Does it really matter what it gets set to when the most it could contain is 50?
Should I even be worrying about it?
Assuming that you know there won't be more than 50 states (do you mean US States?), the
Set<String> uniqueStates = new HashSet<String>(allStates.length, 0.75);
quoted is definitely wrong. I'd suggest you go for an initial capacity of 50 / 0.75 = 67, or perhaps 68 to be on the safe side.
I also feel the need to point out that you're probably overthinking this intensely. Resizing the arraylist twice from 16 up to 64 isn't going to give you a noticeable performance hit unless this is right in the most performance-critical part of the program.
So the best answer is probably to use:
new HashSet<String>();
That way, you won't come back a year later and puzzle over why you chose such strange constructor arguments.

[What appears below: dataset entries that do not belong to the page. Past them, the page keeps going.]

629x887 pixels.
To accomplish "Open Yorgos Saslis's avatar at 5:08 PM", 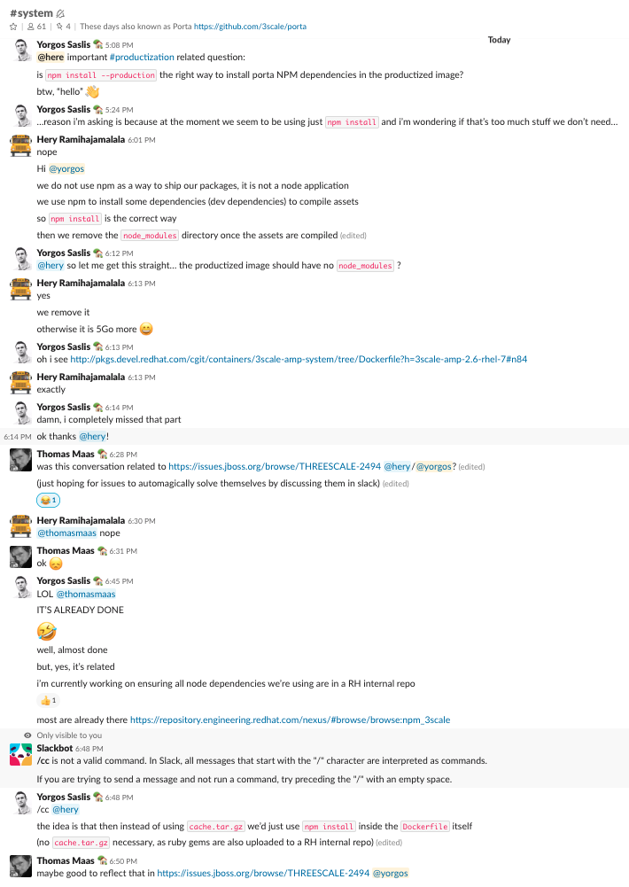I will (x=21, y=49).
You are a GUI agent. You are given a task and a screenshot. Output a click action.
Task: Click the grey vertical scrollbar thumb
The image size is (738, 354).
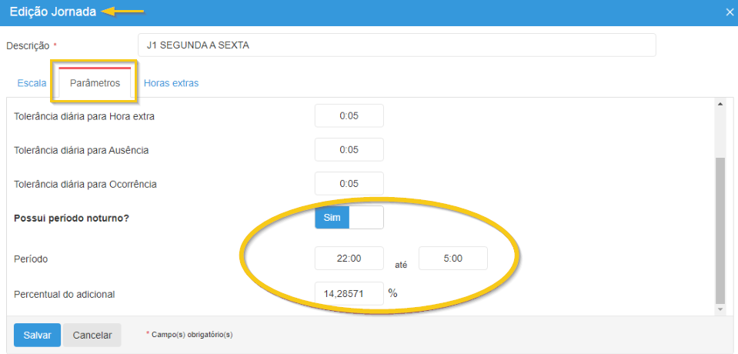coord(720,231)
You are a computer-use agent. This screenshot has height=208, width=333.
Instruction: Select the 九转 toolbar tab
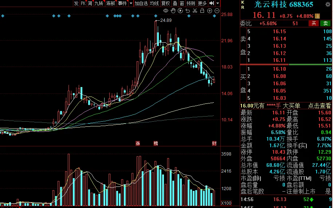coord(99,3)
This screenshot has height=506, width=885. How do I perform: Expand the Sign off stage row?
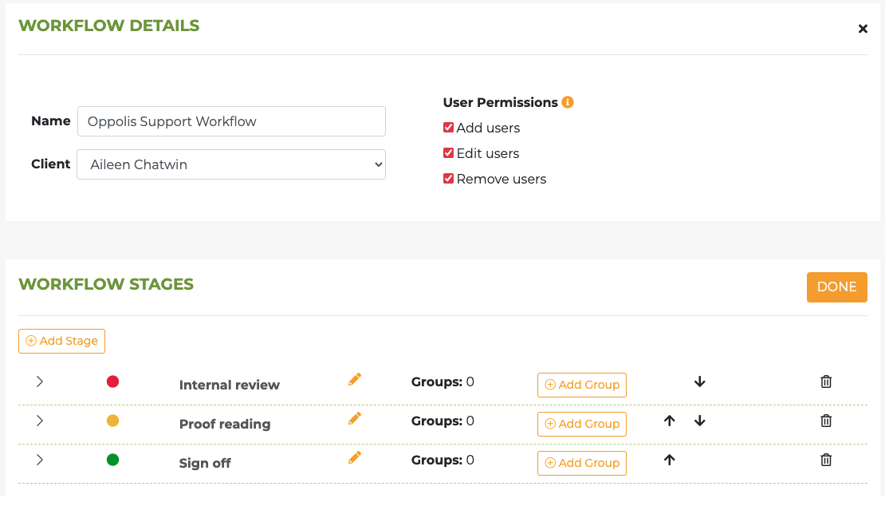coord(40,460)
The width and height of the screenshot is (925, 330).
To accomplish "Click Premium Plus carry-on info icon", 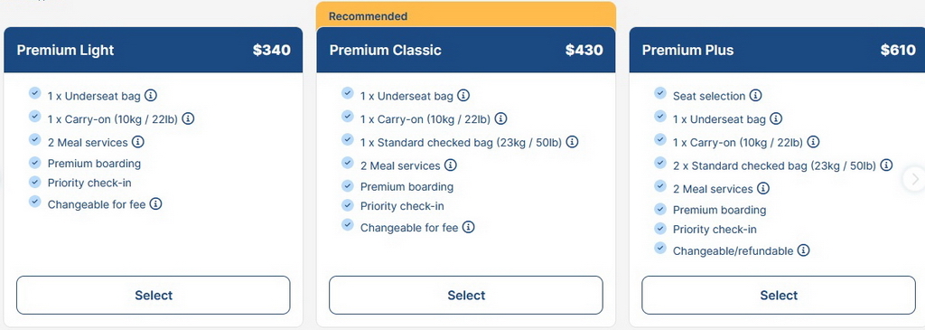I will pyautogui.click(x=814, y=142).
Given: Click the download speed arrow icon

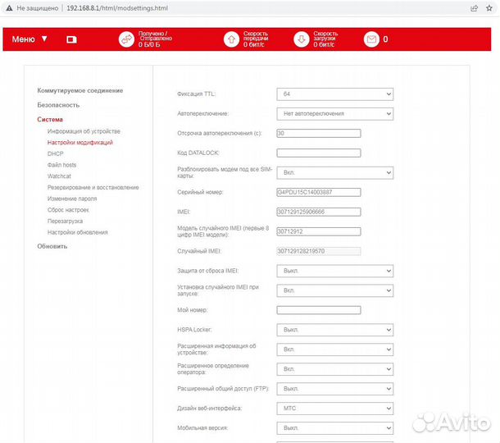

Use the constructor where you don't need to specify these values, then reasonable defaults are chosen.
First, I'm going to say that in your case you're definitely overthinking it. However, there are probably situations where one would want to get it right. So here's what I understand:
1) The number of items you can hold in your HashSet = initial capacity x load factor. So if you want to be able to hold n items, you need to do what Zarkonnen did and divide n by the load factor.

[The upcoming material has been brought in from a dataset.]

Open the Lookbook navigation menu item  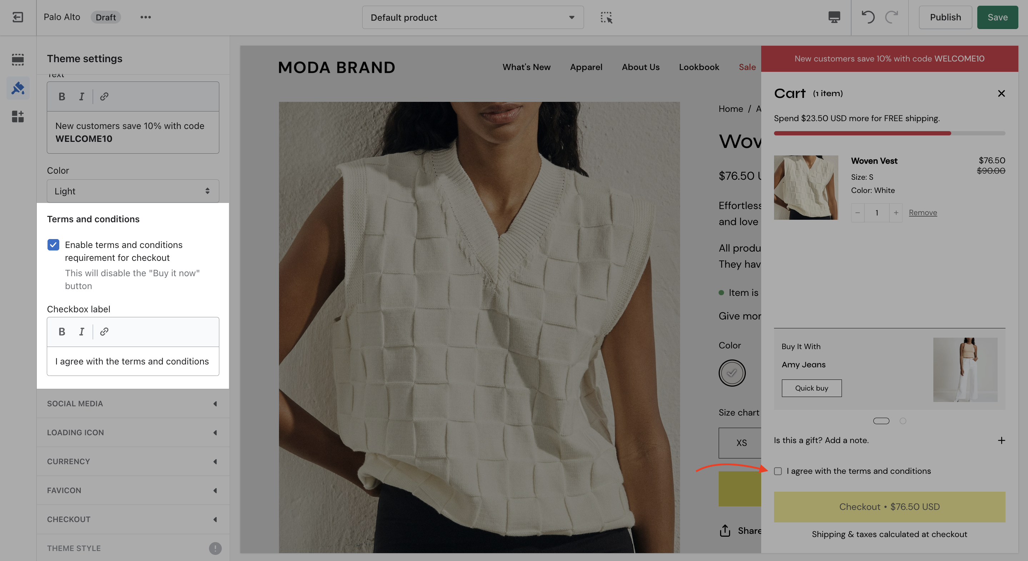[699, 67]
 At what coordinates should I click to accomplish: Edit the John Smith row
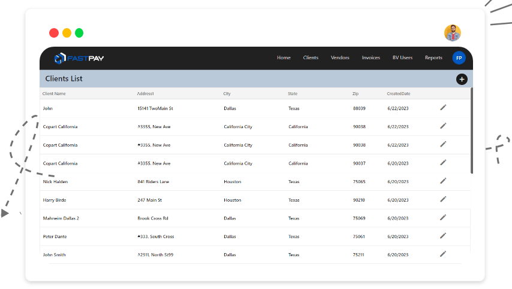(443, 254)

2) Under the covers, the initial capacity is rounded up to a power of two per Oracle tutorial.
3) Load factor should be no more than .80 to prevent excessive collisions, as noted by Tom Hawtin - tackline.

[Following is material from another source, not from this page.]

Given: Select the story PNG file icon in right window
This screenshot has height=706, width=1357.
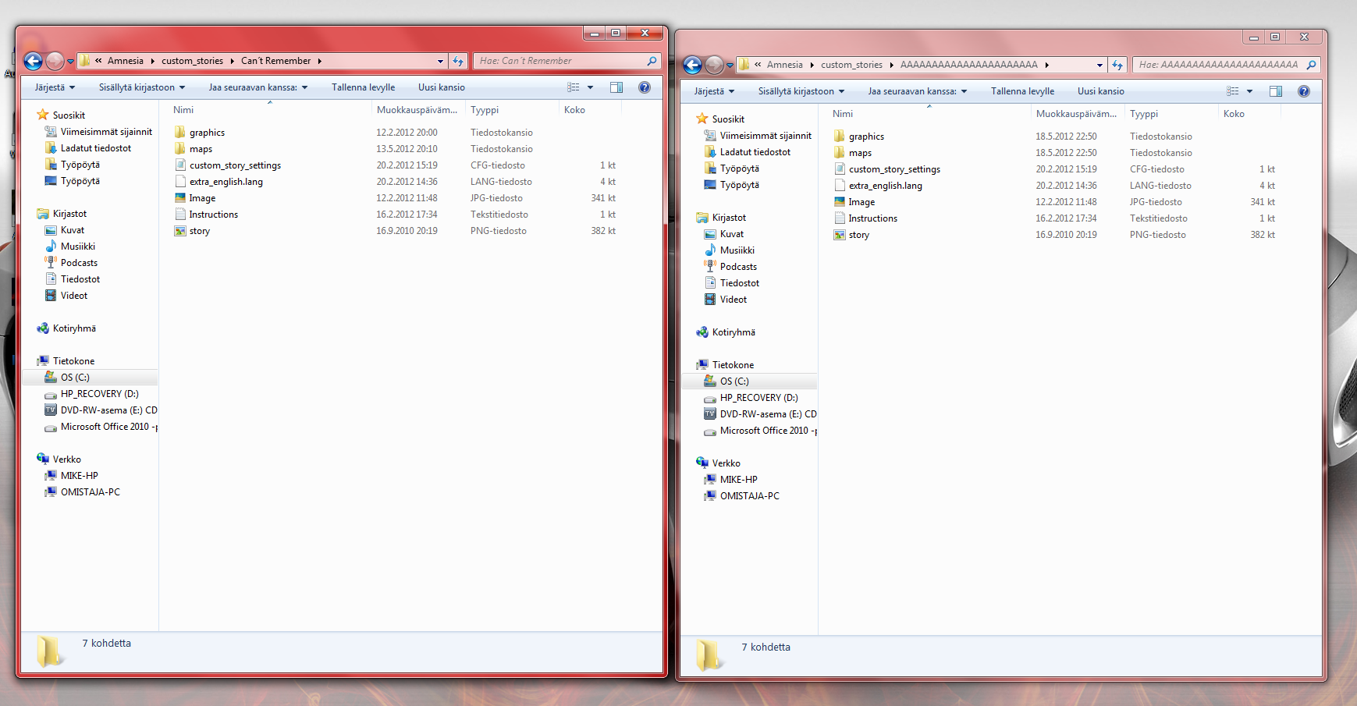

If you just accept the default values (initial capacity = 16, load factor = .75), you'll end up doubling your set in size 3 times. (Initial max size = 12, first increase makes capacity 32 and max size 24 (32 * .75), second increase makes capacity 64 and max size 48 (64 * .75), third increase makes capacity 128 and max size 96 (128 * .75).)
To get your max size closer to 50, but keep the set as small as possible, consider an initial capacity of 64 (a power of two) and a load factor of .79 or more. 64 * .79 = 50.56, so you can get all 50 states in there. Specifying 32 < initial capacity < 64 will result in initial capacity being rounded up to 64, so that's the same as specifying 64 up front. Specifying initial capacity <= 32 will result in a size increase. Using a load factor < .79 will also result in a size increase unless your initial capacity > 64.
So my recommendation is to specify initial capacity = 64 and load factor = .79.
The safe bet is go for a size that is too small.
Because resizing is ameliorated by an exponential growth algorithm (see the stackoverflow podcast from a few weeks back), going small will never cost you that much. If you have lots of sets (lucky you), then it will matter to performance if they are oversize.
Load factor is a tricky one. I suggest leaving it at the default. I understand: Below about 0.70f you are making the array too large and therefore slower. Above 0.80f and you'll start getting to many key clashes. Presumably probing algorithms will require lower load factors than bucket algorithms.
Also note that the "initial capacity" means something slightly different than it appears most people think. It refers to the number of entries in the array. To get the exact capacity for a number of elements, divide by the desired load factor (and round appropriately).
Make a good guess. There is no hard rule. If you know there's likely to be say 10-20 states, i'd start off with that number (20).
I second Zarkonnen. Your last question is the most important one. If this happens to occur in a hotspot of your application it might be worth the effort to look at it and try to optimise, otherwise CPU cycles are cheaper than burning up your own neurons.
If you were to optimize this -- and it may be appropriate to do that -- some of your decision will depend on how many duplicates you expect the array to have.
If there are very many duplicates, you will want a smaller initial
capacity. Large, sparse hash tables are bad when iterating.
If there are not expected to be very many duplicates, you will want
an initial capacity such that the entire array could fit without
resizing.
My guess is that you want the latter, but this is something worth considering if you pursue this.